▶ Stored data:
--------------------------------------------------
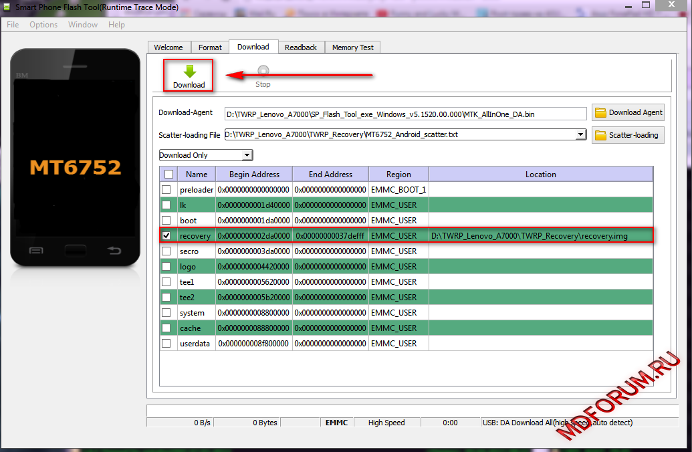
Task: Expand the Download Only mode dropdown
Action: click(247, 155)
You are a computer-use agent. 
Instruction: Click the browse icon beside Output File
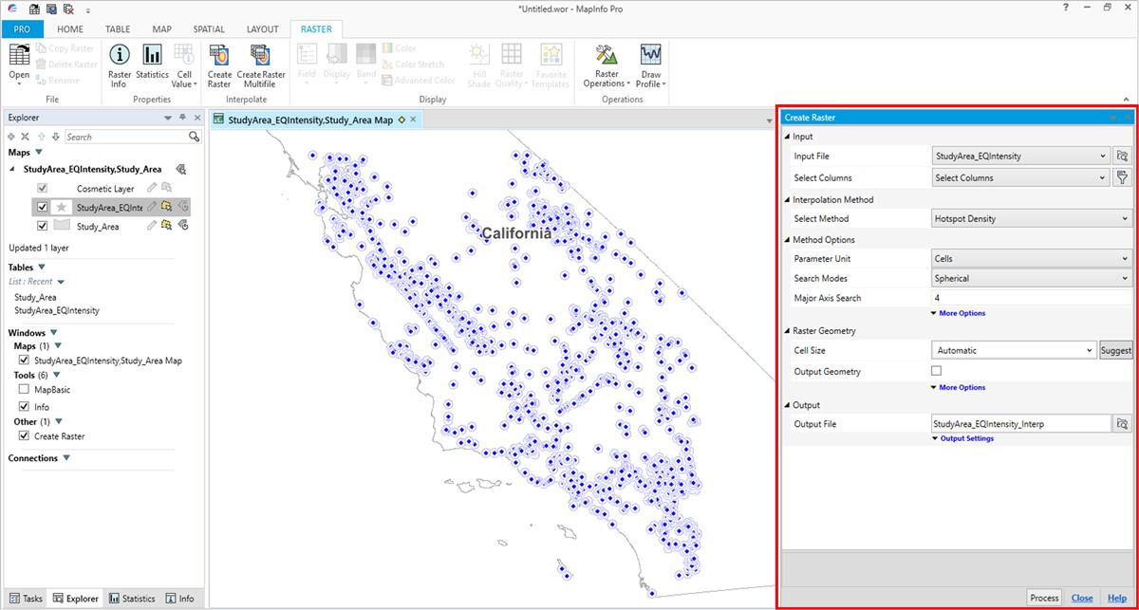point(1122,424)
--------------------------------------------------
▶ EXERCISE GOAL:
In the data above, find the line with "Instruction: Click the" and repeat it and every line after it through the end, exactly; leave the pictures out.

▶ RESPONSE:
Instruction: Click the browse icon beside Output File
point(1122,424)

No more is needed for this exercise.